Multiciliated cells (MCCs) in tracheas generate mucociliary clearance through coordinated ciliary beating. Apical microtubules (MTs) play a crucial role in this process by organizing the planar cell polarity (PCP)-dependent orientation of ciliary basal bodies (BBs), for which the underlying molecular basis remains elusive. Herein, we found that the deficiency of Daple, a dishevelled-associating protein, in tracheal MCCs impaired the planar polarized apical MTs without affecting the core PCP proteins, causing significant defects in the BB orientation at the cell level but not the tissue level. Using live-cell imaging and ultra-high voltage electron microscope tomography, we found that the apical MTs accumulated and were stabilized by side-by-side association with one side of the apical junctional complex, to which Daple was localized. In vitro binding and single-molecule imaging revealed that Daple directly bound to, bundled, and stabilized MTs through its dimerization. These features convey a PCP-related molecular basis for the polarization of apical MTs, which coordinate ciliary beating in tracheal MCCs.

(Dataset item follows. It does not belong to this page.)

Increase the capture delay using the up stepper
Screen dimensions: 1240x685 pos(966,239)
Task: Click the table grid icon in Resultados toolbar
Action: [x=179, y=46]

Multicellular modeling of ciliopathy by combining iPS cells and microfluidic airway-on-a-chip technology.

Mucociliary clearance is an essential lung function that facilitates the removal of inhaled pathogens and foreign matter unidirectionally from the airway tract and is innately achieved by coordinated ciliary beating of multiciliated cells. Should ciliary function become disturbed, mucus can accumulate in the airway causing subsequent obstruction and potentially recurrent pneumonia. However, it has been difficult to recapitulate unidirectional mucociliary flow using human-derived induced pluripotent stem cells (iPSCs) in vitro and the mechanism governing the flow has not yet been elucidated, hampering the proper humanized airway disease modeling. Here, we combine human iPSCs and airway-on-a-chip technology, to demonstrate the effectiveness of fluid shear stress (FSS) for regulating the global axis of multicellular planar cell polarity (PCP), as well as inducing ciliogenesis, thereby contributing to quantifiable unidirectional mucociliary flow. Furthermore, we applied the findings to disease modeling of primary ciliary dyskinesia (PCD), a genetic disease characterized by impaired mucociliary clearance. The application of an airway cell sheet derived from patient-derived iPSCs and their gene-edited counterparts, as well as genetic knockout iPSCs of PCD causative genes, made it possible to recapitulate the abnormal ciliary functions in organized PCP using the airway-on-a-chip. These findings suggest that the disease model of PCD developed here is a potential platform for making diagnoses and identifying therapeutic targets and that airway reconstruction therapy using mechanical stress to regulate PCP might have therapeutic value.

Vinculin is critical for the robustness of the epithelial cell sheet paracellular barrier for ions.

The paracellular barrier function of tight junctions (TJs) in epithelial cell sheets is robustly maintained against mechanical fluctuations, by molecular mechanisms that are poorly understood. Vinculin is an adaptor of a mechanosensory complex at the adherens junction. Here, we generated vinculin KO Eph4 epithelial cells and analyzed their confluent cell-sheet properties. We found that vinculin is dispensable for the basic TJ structural integrity and the paracellular barrier function for larger solutes. However, vinculin is indispensable for the paracellular barrier function for ions. In addition, TJs stochastically showed dynamically distorted patterns in vinculin KO cell sheets. These KO phenotypes were rescued by transfecting full-length vinculin and by relaxing the actomyosin tension with blebbistatin, a myosin II ATPase activity inhibitor. Our findings indicate that vinculin resists mechanical fluctuations to maintain the TJ paracellular barrier function for ions in epithelial cell sheets.